# To-do item A
Can you transcribe the part of the DTFT thread that opens with the words containing "Then we got" and closes with "contributes to $x[n]$."?
# To-do item B
What is the Spanish translation of this sentence from the DTFT thread: "Put another way, periodicity is not a requirement for the existence of the DTFT of a signal."?

(Supplied passage Opens)

# How is a continuous spectrum for the DTFT possible?

So we that a complex sinusoid of the form $e^{j\omega_0n}$ is periodic over $N=2\pi/\omega_0$ only if $\omega_0$ is a rational multiple of $\pi$, otherwise the exponential is not periodic. (see EDIT!)

Then we got to the DTFT, specifically the synthesis equation:

$$x[n]=\frac{1}{2\pi}\int_{2\pi}X\left(e^{j\omega}\right)e^{j\omega n}d\omega$$

Here $X\left(e^{j\omega}\right)$ if a function that's continuous over $\omega$, and $X\left(e^{j\omega_0}\right)$ is how much a complex sinusoid $e^{j\omega_0n}$ contributes to $x[n]$.

But that confuses me, because I feel like not all sinusoids should be able to contribute to $x[n]$ since not all complex sinusoids are periodic. Or are aperiodic sinusoids actually the key to the DTFT?

EDIT: I should clarify that in that first bit where I talk about complex sinusoids being periodic, I'm talking about discrete complex sinusoids, $x[n] = e^{j\omega_0n}$ where $n\in\mathbb{Z}$. For $x[n]$ to be considered periodic there must be some $N\in\mathbb{Z} \mid x[n+N]=x[n]$. For such an $N$ to exist, $\omega_0$ must be a rational multiple of $pi$.

My confusion comes from the fact that the synthesis equation includes values of $\omega$ that are not rational multiples of $\pi$, so aperiodic discrete sinusoids are contributing to synthesizing $x[n]$.

• I'm not actually sure where your confusion lies. I would argue that all complex sinusoids are periodic because I would argue that all complex sinusoids are continuous signals. On the other hand, there are complex sinusoids that will result in aperiodic sequences when sampled as you describe. Still, the underlying continuous signal that was sampled to obtain the sequence is periodic. This point of view depends on viewing a discrete time system as a sampled version of a continuous time system. – hops May 9 '17 at 3:42
• @hops Sorry in that first bit I was referring to discrete complex sinusoids. I just edited my post! – rcplusplus May 9 '17 at 4:08

The reason the DTFT has values at frequencies that result in discrete aperiodic sinusoids is because we are interested in representing all possible discrete time signals including (linear combinations of) discrete aperiodic sinusoids. Let's say that we have a signal $x[n] = e^{j \omega_0 n}$ where $\omega_0$ is not a rational multiple of $\pi$. Would you like this signal to have a DTFT? Of course. It would not have one if we did not allow the existence of the DTFT at all frequencies (including irrational multiples of $\pi$).

Put another way, periodicity is not a requirement for the existence of the DTFT of a signal.

(Supplied passage Closes)
(Material provided Opens)

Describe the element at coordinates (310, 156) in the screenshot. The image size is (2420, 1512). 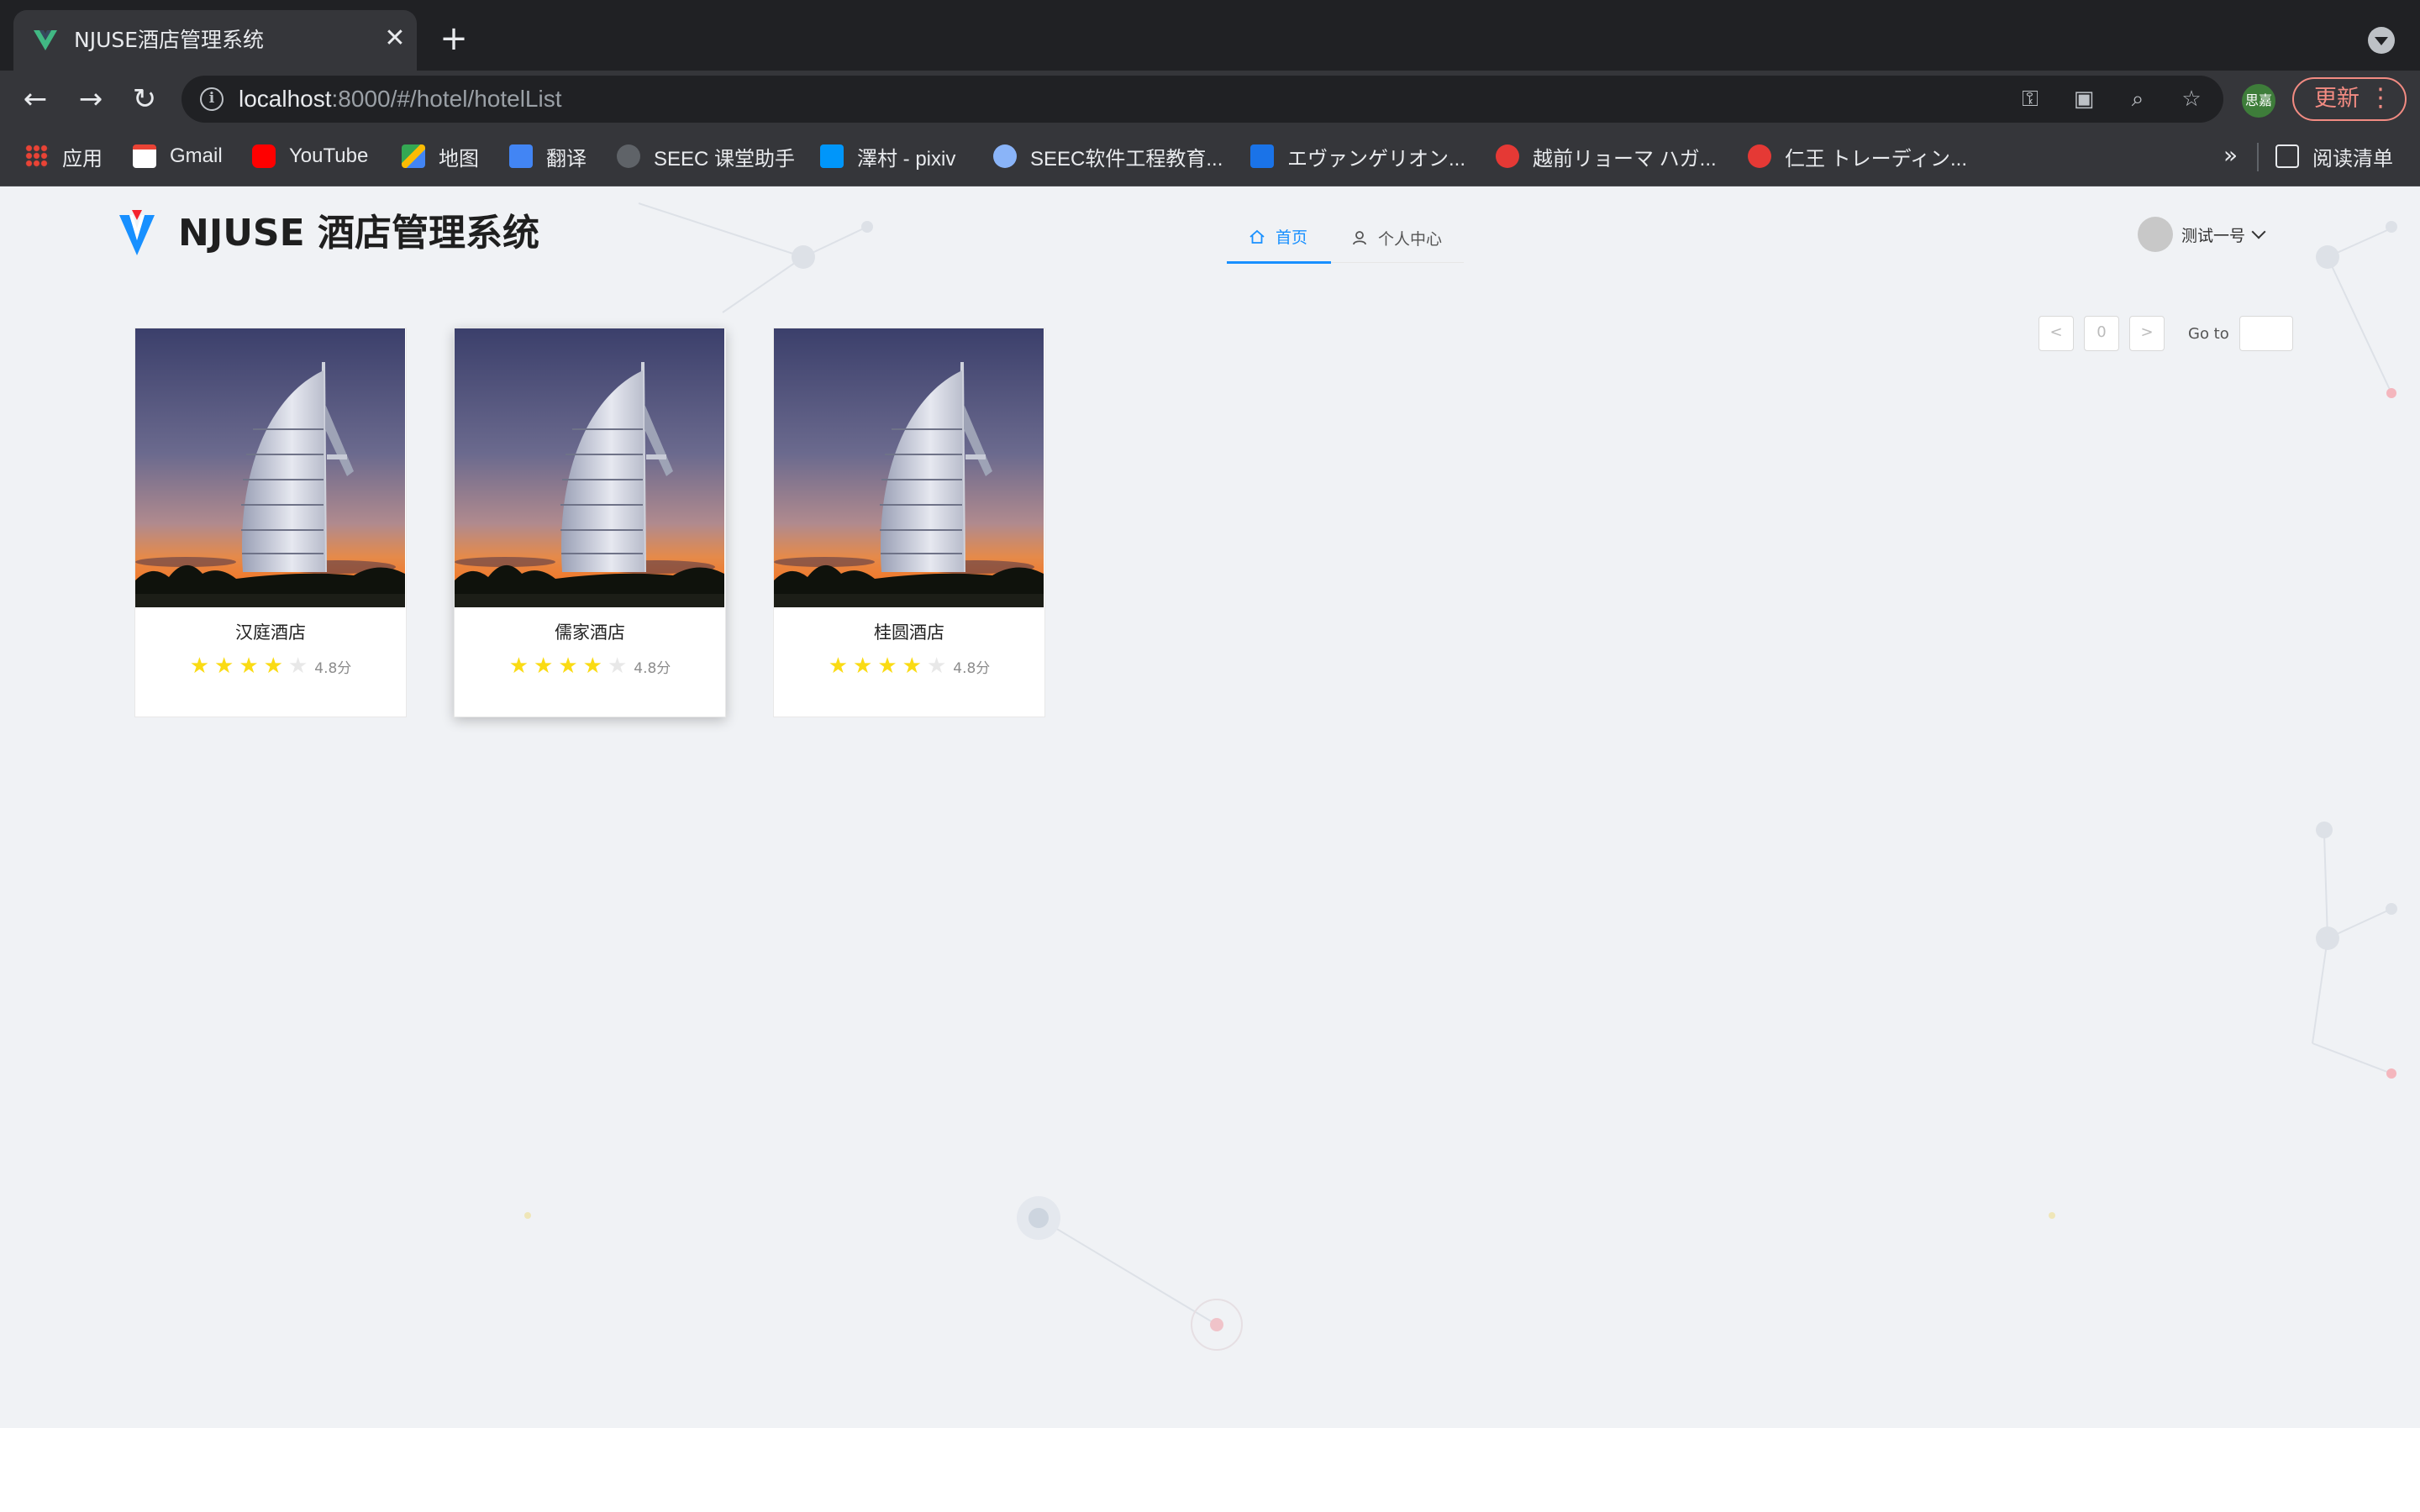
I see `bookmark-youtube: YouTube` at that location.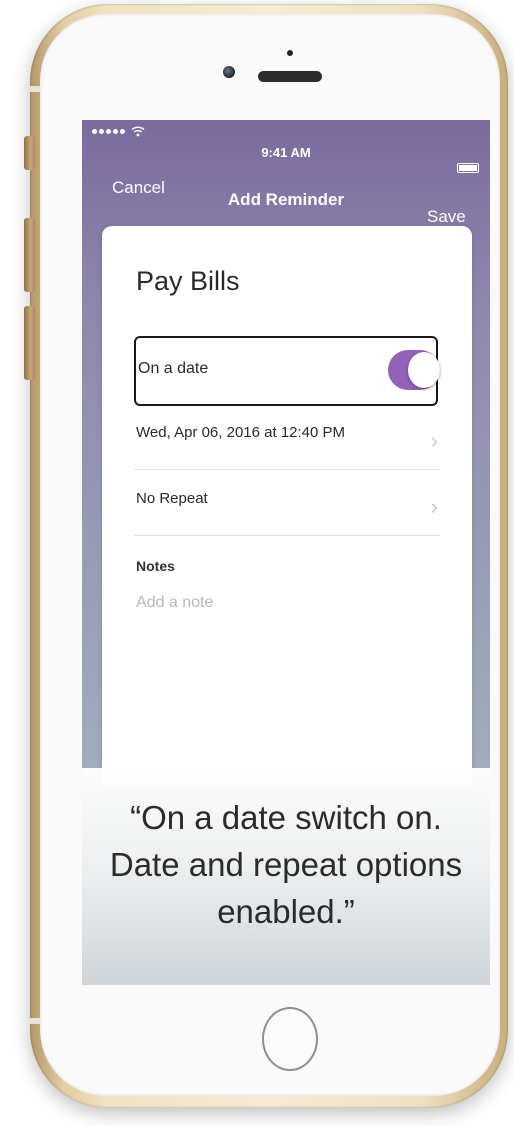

(Material provided Closes)

# Written answer A
Then we got to the DTFT, specifically the synthesis equation:

$$x[n]=\frac{1}{2\pi}\int_{2\pi}X\left(e^{j\omega}\right)e^{j\omega n}d\omega$$

Here $X\left(e^{j\omega}\right)$ if a function that's continuous over $\omega$, and $X\left(e^{j\omega_0}\right)$ is how much a complex sinusoid $e^{j\omega_0n}$ contributes to $x[n]$.

# Written answer B
Dicho de otro modo, la periodicidad no es un requisito para la existencia de la DTFT de una señal.